[Stored data entries]

- - -

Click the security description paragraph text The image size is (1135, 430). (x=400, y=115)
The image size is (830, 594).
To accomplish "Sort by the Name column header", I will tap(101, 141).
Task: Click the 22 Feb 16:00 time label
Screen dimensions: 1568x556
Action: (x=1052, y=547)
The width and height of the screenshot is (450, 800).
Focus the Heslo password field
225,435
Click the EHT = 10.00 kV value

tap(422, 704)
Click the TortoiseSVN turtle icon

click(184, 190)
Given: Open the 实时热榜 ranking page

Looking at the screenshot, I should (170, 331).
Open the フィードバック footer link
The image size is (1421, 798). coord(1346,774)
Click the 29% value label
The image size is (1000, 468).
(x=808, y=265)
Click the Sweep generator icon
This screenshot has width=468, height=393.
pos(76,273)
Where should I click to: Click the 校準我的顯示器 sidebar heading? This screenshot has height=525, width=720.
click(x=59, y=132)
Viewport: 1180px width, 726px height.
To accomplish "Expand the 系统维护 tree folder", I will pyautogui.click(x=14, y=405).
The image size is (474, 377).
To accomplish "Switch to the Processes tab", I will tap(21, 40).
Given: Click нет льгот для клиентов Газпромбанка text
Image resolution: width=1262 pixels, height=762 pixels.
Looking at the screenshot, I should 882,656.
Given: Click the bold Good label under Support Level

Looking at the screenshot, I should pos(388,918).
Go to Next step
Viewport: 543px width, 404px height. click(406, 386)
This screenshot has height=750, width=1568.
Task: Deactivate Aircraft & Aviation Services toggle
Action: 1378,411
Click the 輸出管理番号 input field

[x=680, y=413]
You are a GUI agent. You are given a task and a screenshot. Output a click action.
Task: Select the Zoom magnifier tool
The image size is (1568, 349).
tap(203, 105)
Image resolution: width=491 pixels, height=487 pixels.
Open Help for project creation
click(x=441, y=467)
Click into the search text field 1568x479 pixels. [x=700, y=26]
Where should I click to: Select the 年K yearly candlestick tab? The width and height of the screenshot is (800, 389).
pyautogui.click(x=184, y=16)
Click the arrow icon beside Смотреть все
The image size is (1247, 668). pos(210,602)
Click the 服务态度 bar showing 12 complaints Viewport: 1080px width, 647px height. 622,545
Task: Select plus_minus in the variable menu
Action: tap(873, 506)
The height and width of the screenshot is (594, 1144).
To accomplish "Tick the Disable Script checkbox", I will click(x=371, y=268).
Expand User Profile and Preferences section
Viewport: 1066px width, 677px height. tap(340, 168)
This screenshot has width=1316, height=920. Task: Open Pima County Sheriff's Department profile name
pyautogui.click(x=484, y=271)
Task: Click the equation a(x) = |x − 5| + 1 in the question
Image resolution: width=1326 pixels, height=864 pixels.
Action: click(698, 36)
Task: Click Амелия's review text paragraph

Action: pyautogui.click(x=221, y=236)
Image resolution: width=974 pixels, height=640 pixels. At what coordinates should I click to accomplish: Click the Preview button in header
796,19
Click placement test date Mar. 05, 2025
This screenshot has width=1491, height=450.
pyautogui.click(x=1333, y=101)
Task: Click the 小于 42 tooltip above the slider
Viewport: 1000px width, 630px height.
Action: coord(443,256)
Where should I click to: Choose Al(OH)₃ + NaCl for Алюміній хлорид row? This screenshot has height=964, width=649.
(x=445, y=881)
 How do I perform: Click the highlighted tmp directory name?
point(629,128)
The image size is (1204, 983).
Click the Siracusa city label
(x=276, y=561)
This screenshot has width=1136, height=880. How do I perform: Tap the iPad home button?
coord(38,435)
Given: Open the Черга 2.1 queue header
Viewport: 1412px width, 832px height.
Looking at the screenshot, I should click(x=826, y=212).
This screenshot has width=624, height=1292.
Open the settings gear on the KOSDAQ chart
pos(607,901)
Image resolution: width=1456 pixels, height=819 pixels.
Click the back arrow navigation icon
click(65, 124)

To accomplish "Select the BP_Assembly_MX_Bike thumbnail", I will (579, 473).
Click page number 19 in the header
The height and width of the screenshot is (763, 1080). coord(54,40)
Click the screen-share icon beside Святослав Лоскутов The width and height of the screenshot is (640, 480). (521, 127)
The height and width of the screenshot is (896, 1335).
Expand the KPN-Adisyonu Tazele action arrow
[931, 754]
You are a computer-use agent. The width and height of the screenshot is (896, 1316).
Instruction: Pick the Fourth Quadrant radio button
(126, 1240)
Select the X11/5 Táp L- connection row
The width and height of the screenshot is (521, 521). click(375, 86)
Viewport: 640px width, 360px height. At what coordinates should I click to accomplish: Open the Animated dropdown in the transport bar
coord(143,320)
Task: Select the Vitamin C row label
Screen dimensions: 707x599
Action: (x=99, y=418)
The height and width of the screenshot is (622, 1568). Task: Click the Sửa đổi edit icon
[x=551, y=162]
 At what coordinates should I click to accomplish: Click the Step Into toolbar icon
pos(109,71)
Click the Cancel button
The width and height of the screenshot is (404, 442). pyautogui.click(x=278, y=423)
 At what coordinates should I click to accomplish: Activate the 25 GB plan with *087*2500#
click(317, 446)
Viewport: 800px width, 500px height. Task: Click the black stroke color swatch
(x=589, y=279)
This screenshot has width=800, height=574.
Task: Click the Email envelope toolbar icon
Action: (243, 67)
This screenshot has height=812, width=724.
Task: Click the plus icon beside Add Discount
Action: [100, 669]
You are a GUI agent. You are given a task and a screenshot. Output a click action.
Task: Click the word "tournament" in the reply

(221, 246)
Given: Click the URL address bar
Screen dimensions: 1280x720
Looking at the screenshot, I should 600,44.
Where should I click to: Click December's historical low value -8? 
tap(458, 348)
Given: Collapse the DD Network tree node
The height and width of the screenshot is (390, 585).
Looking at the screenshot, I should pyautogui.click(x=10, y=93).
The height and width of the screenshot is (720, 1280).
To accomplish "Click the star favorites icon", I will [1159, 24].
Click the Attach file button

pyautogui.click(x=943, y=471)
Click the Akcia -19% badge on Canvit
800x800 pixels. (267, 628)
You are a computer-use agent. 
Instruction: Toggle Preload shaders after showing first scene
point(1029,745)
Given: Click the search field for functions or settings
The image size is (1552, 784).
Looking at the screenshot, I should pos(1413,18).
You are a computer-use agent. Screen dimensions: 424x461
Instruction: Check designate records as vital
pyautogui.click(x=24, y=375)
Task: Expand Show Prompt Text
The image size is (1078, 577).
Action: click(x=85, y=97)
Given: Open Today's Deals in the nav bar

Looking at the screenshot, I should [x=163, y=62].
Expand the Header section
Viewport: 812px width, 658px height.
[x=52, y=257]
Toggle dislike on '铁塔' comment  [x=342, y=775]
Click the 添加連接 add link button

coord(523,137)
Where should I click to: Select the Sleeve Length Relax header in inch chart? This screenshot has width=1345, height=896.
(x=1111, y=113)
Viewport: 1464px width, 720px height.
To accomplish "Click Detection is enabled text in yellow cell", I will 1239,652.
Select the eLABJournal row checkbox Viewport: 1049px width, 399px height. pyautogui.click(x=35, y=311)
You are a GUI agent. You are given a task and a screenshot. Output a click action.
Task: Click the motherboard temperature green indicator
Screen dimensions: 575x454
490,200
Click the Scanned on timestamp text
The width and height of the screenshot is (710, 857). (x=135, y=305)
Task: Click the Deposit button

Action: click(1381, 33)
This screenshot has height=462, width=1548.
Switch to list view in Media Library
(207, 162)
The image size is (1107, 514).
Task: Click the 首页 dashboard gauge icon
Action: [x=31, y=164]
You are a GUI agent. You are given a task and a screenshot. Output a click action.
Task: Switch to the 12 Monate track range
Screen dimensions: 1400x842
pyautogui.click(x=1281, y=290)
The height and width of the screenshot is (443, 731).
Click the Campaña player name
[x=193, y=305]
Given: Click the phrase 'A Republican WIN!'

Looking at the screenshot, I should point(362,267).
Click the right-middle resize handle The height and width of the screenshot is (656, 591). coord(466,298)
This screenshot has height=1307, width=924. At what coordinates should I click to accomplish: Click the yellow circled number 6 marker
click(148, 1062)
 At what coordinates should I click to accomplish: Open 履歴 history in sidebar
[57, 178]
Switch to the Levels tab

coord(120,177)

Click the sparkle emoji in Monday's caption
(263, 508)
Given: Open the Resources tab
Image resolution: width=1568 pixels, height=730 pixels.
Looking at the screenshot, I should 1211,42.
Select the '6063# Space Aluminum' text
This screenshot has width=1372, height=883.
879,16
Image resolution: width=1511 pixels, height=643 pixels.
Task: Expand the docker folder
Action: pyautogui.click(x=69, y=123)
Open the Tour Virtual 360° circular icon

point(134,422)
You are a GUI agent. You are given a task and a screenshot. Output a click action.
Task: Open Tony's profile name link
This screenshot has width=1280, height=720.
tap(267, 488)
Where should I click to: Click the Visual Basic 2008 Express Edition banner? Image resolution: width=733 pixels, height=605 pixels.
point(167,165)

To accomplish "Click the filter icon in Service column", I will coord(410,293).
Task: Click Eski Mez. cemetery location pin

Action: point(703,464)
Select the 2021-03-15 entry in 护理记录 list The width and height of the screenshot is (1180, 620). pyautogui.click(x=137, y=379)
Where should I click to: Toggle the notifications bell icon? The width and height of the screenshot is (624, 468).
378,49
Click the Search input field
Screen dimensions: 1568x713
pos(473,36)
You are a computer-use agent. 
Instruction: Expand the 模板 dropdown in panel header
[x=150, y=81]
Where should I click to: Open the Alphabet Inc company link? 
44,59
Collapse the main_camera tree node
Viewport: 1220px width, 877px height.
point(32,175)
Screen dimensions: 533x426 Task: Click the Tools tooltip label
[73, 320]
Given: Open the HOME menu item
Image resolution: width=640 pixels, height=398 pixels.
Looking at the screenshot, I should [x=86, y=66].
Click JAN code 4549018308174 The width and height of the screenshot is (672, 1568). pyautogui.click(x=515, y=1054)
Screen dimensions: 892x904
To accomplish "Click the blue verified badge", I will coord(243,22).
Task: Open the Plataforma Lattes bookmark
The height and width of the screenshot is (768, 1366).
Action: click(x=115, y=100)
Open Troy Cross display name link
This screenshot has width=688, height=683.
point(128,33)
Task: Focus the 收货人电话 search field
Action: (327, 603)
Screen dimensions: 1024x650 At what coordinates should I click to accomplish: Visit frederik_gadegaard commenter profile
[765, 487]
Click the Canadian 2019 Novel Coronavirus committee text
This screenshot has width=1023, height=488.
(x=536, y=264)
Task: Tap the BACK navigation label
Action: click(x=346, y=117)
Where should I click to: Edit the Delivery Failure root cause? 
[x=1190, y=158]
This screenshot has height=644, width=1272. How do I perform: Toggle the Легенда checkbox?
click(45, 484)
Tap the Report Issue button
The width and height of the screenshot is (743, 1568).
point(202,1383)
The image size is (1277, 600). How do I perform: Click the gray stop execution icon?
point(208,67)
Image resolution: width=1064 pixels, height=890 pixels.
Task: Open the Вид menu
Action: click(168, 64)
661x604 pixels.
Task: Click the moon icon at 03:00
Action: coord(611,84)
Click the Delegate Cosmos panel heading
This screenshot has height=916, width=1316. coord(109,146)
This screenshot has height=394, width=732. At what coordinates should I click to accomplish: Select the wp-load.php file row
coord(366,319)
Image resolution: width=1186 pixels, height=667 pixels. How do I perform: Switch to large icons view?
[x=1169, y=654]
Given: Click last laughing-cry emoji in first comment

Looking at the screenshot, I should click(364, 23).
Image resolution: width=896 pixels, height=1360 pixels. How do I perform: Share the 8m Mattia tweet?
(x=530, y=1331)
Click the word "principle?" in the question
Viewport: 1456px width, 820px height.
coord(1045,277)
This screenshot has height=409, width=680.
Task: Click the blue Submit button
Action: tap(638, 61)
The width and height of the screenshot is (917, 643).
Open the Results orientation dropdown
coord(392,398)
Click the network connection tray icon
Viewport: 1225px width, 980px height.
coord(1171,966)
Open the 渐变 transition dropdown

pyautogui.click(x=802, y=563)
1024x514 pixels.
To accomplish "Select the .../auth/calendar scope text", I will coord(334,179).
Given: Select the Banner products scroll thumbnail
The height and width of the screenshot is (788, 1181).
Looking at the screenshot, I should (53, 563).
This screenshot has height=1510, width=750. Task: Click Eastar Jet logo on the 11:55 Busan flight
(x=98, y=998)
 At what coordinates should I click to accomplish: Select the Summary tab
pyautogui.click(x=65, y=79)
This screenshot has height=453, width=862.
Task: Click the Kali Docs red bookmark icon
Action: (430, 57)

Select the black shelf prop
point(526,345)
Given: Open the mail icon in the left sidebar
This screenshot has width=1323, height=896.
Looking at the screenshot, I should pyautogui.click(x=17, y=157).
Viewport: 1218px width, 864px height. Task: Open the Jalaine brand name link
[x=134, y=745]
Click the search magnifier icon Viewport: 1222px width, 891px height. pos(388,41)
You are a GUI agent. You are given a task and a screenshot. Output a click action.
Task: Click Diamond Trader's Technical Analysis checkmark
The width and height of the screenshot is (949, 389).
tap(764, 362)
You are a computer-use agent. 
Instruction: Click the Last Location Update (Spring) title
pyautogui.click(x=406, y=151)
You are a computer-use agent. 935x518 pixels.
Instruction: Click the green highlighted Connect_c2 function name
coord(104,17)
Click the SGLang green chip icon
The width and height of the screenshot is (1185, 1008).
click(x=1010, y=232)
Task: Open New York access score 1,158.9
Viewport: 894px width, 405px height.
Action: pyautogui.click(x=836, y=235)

- - -

*Aim of the task*. Provide solely the number of lines in the data that include the word "question".

*Response box*. 2